Due to the nature of the data collection processes, ED visit data overcounted pedestrian injury incidence (relative to police data), while police data undercounted pedestrian injury incidence (relative to ED data). Nevertheless, across all data sets, the calendar quarter from October-December had the highest frequency of pedestrian injury and fatality events. Male pedestrians were involved in more than 60 percent of the injury events (and 70 percent for the fatal events) for all data sources. For all data sources (at all levels of injury), crash rates were highest among 20-24 year olds, though fatal crash frequencies were highest among adults aged 40-59. Understanding pedestrian injury distributions such as these—and the data sources that
underlie them—is important for informing the development of pedestrian interventions such as the Watch for Me NC program.
Aim 2: The Watch for Me NC intervention (described in Chapter 4), was developed based on a number of behavioral theories and also accounted for pedestrian crash trends identified through a review of police-reported crash data. For example, the program was
designed to launch in August (with enforcement efforts peaking in October) and run through the end of the year, in accordance with trends documenting that time period as the highest-crash season of the year. The intervention involved 10 municipalities and within those, eight universities delivered the Watch for Me NC program on their campuses, helping to target the young adults most involved in pedestrian crashes.
To describe the intervention delivery (Aim 2.1), we obtained records of paid media, earned media, website usage, law enforcement operations, and public engagement activities. We found that communities and campuses with more staff—in particular those with devoted
pedestrian coordinators—and those with a longer history of commitment to pedestrian initiatives were more likely to support key intervention components, including public outreach and
enforcement, as measured by a range of implementation records. In this study, we also identified a set of measures that can be used by others to increase the consistency and comparability of multifaceted program delivery.
In addition to the evaluation of program delivery, we used a pretest-post-test comparative survey design to assess the effects of officer participation in a pedestrian safety training course on self-reported capacity to support the program and perform pedestrian safety operations (Aim 2.2). Results showed an increase in the number of correct responses regarding pedestrian and driver yielding requirements and an improved recognition of NC laws regarding pedestrians.
After the training courses, more officers stated that they had adequate resources, training, time, and ability to perform pedestrian operations, and several stated plans to conduct targeted enforcement in the next six months to a year. This indicated that providing training to officers was an important step in building organizational interest and ability to deliver enforcement- oriented pedestrian safety interventions.

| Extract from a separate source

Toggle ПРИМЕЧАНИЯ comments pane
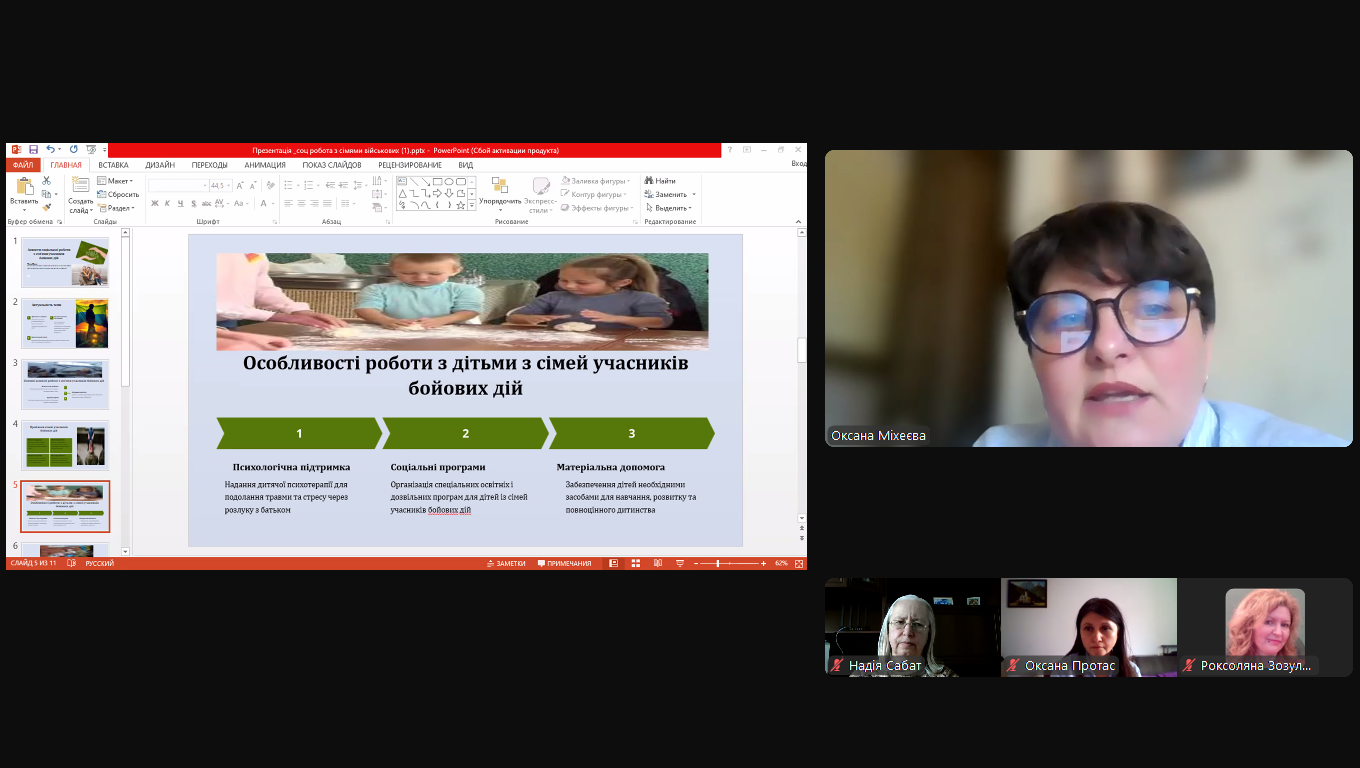The width and height of the screenshot is (1360, 768). (564, 563)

The process results described in Chapter 4 provide important evidence of theoretical considerations and real-world lessons in intervention delivery, and complement the evaluation of program effects on driver behaviors (Aim 2.3) described in Chapter 5. For this final aim, we used a pre-post design with a control group, comparing locations receiving enforcement and low-cost engineering treatments with untreated locations to examine changes in driver yielding over a six- month period. We found that driver yielding rates improved (between four and seven percentage points on average) at locations enhanced by enforcement and engineering, while remaining unchanged at untreated sites. Some covariates were found to have strong associations with higher rates of driver yielding, in particular: high visibility crosswalk markings, crosswalks spanning fewer than three lanes, crossings on low-speed roads (i.e., posted speed limits of less than 30 miles per hour, or MPH), and crossings in smaller communities (less than 60,000 in population). An examination of potential modifiers found mixed results across naturalistic and staged
crossing types. We also found mixed results from an assessment of the relationship between driver yielding rates and Walk Score® (a summary index of built environment features such as land use and connectivity), which may affect driver yielding and pedestrian safety related outcomes in different ways.

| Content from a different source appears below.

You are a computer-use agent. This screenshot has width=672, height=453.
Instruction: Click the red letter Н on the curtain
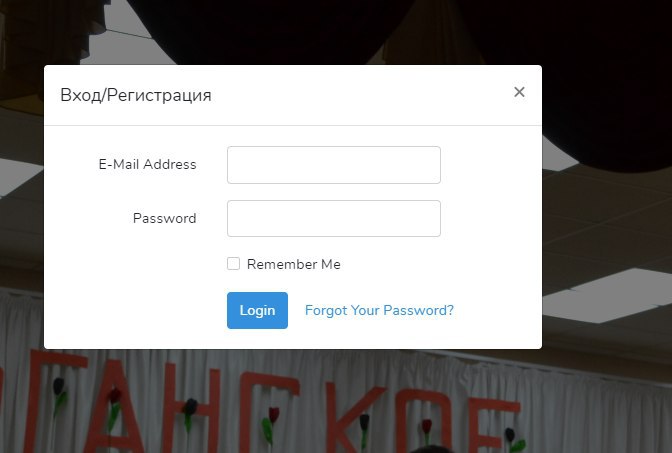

Overall, this dissertation provides recommendations for making relevant comparisons between police, ED, and death certificate data, and provides a better understanding of the
discrepancies that exist between data sources. It suggests a set of process measures to increase the consistency and comparability of multifaceted intervention delivery, and provides evidence that enhanced enforcement/engineering, as a part of a broader program, can increase driver yielding to pedestrians in marked crosswalks. These results and lessons can guide researchers and decision-makers in developing and evaluating similar programs in other geographic locations.